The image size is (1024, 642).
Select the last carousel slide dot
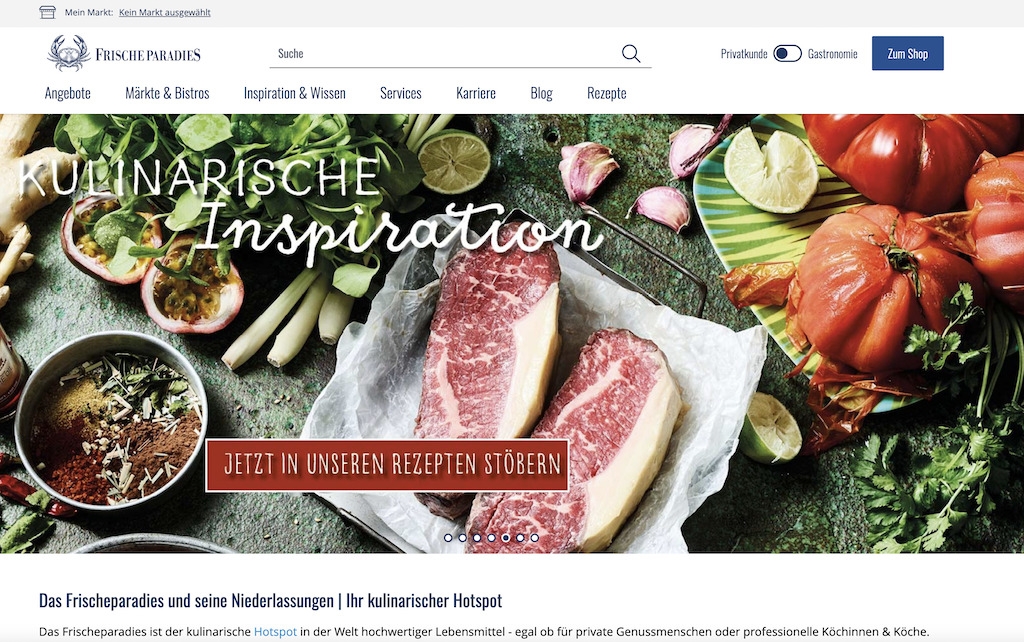click(x=535, y=538)
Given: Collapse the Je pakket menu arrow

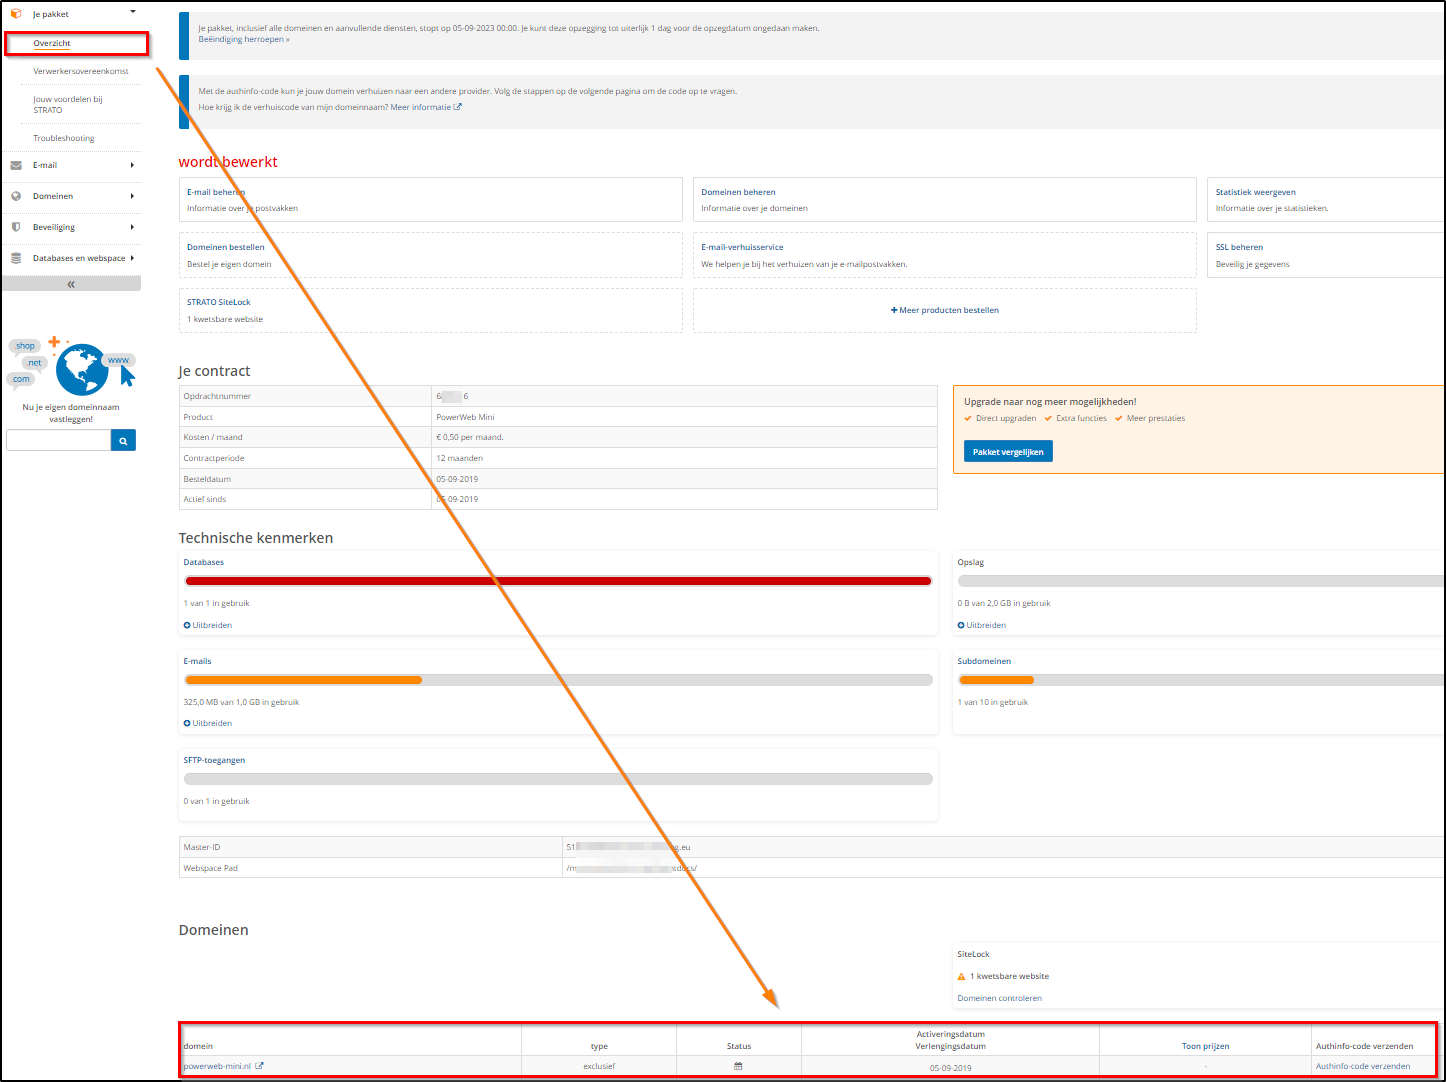Looking at the screenshot, I should click(x=133, y=12).
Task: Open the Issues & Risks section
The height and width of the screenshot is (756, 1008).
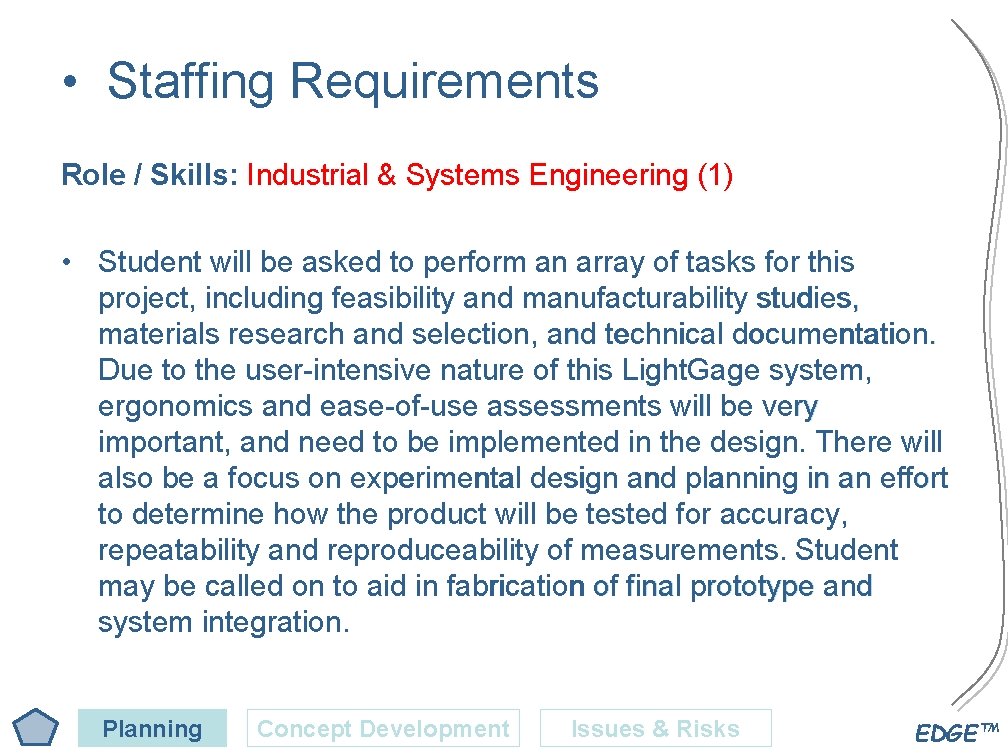Action: [x=655, y=729]
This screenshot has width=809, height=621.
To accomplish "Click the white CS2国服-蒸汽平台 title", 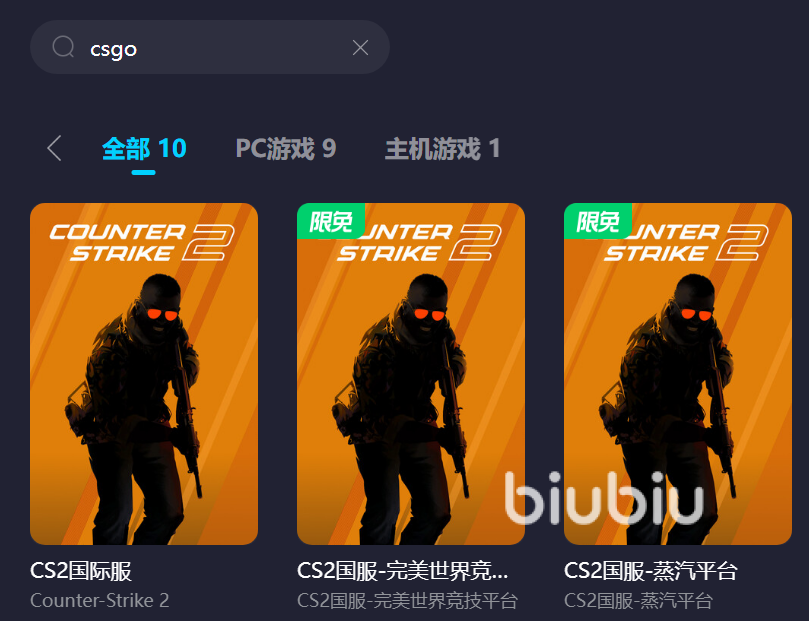I will point(651,571).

• _Problem details_: The answer is the lines above from the one with "Given: Collapse the Je pakket menu arrow" to the one with "This screenshot has width=809, height=621.", set down exactly, with no pictures.

• _The completed task_:
Given: Collapse the Je pakket menu arrow

Looking at the screenshot, I should click(x=133, y=12).
Task: Open the Issues & Risks section
The height and width of the screenshot is (756, 1008).
Action: [x=655, y=729]
This screenshot has width=809, height=621.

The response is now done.